Figure 4a shows the six types of outcomes from the evaluation. According to Figure 2 (section 2.2), they can be divided into three categories: (1) not falsified (types i and iv), (2) fully falsified (types ii and iii), or (3) partially falsified (types v and vi).
The nonfalsified category consists of two types: types i and iv. For type iv, the signature range of the predictions is larger than that of the observations. For type i, the signature range of the observations is larger than that of the predictions. Figure 4b shows that the type i nonfalsified situation occurs in western Texas, which is arid, and in the western United States, which is mountainous. As the signature range is linearly proportional to the water budget imbalance (section 3.2), the spatial patterns closely coincide with that of the water budget imbalance shown in Figure 1. The water budget imbalance (known unknowns in the observations) is too large to falsify any of the ensemble predictions. A top priority for the type i nonfalsified situation is to obtain physically consistent observations of precipitation, evapotranspiration, runoff, and lateral flows to close the water budget. Targeted observations should be pursued to address the measurement and processing errors.
The fully falsified situation could be characterized by either overestimating evapotranspiration (type ii) or runoff (type iii). Because all the predictions are inconsistent with the observations, the ensemble members share a common error. The ensemble prediction cannot outperform a single prediction in terms of matching the observations.

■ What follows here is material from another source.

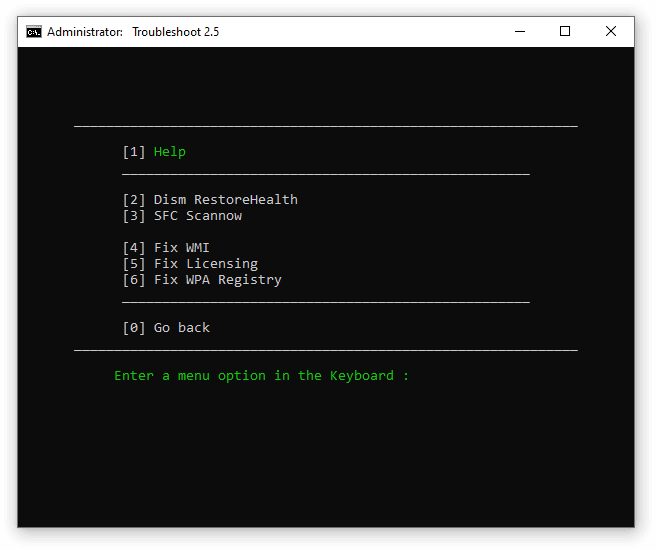Screen dimensions: 656x550
Task: Maximize the Troubleshoot console window
Action: click(x=565, y=31)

Figure 4b shows that all the ensemble predictions overestimate evapotranspiration and underestimate runoff (type ii) in the middle Ohio river basins and the Yellowstone river basin. The overestimation of evapotranspiration in the Ohio river basin may be attributable to model failure. Noah‐MP introduced an explicit canopy layer, enabling the modeling of canopy interception and evaporation. It is a major structural augment over the Noah LSM. The Ohio river basins are covered by deciduous broadleaf forest (Figure S1b), the canopy of which is highly capable of intercepting precipitation. Canopy interception and evaporation are strong over the middle Ohio river basins and significantly different across the Noah‐MP ensemble (Zheng et al., 2019). The canopy interception and loss may be too strong, leading to an overall overestimation of evapotranspiration and an underestimation of runoff. The Noah‐MP parameterizations and parameters for canopy interception and loss should therefore be scrutinized.
The overestimation of evapotranspiration in the Yellowstone river basin (Wyoming) may be linked to groundwater recharge driven by the geothermal plumbing. The Yellowstone river basin exhibits complex geothermal activity and has the largest collection of geysers on Earth. Groundwater seeps down into the geothermal plumbing to be heated by the Yellowstone megavolcano and then flows into rivers and lakes through hot springs, geysers, and mud pots. While increasing runoff, the geothermal plumbing process drives groundwater recharge from soil moisture and lowers evapotranspiration. The Noah‐MP does not represent these processes and therefore overestimates evapotranspiration and underestimates runoff.
Figure 4b shows that all the ensemble predictions underestimate evapotranspiration and overestimate runoff (type iii) in central Florida, eastern Texas, the Niobrara river basin (Nebraska), and the Salton Sea river basin (southern California). Interestingly, all these basins are in groundwater discharge areas. The majority of the water in the Niobrara river comes from groundwater seepage from the High Plains, or Ogallala, aquifer. Central Florida is occupied by the lower Floridan aquifer, the water of which comes from the upper Floridan aquifer in Alabama and Georgia and may also be intruded by seawater. The Texas basins are precisely downstream (east) of the Balcones fault zones. The Salton Sea in southern California is one of the world's largest inland lakes. The surface elevation in the Salton Sea is about 70 m below sea level, allowing the inflow of water from the surrounding mountainous.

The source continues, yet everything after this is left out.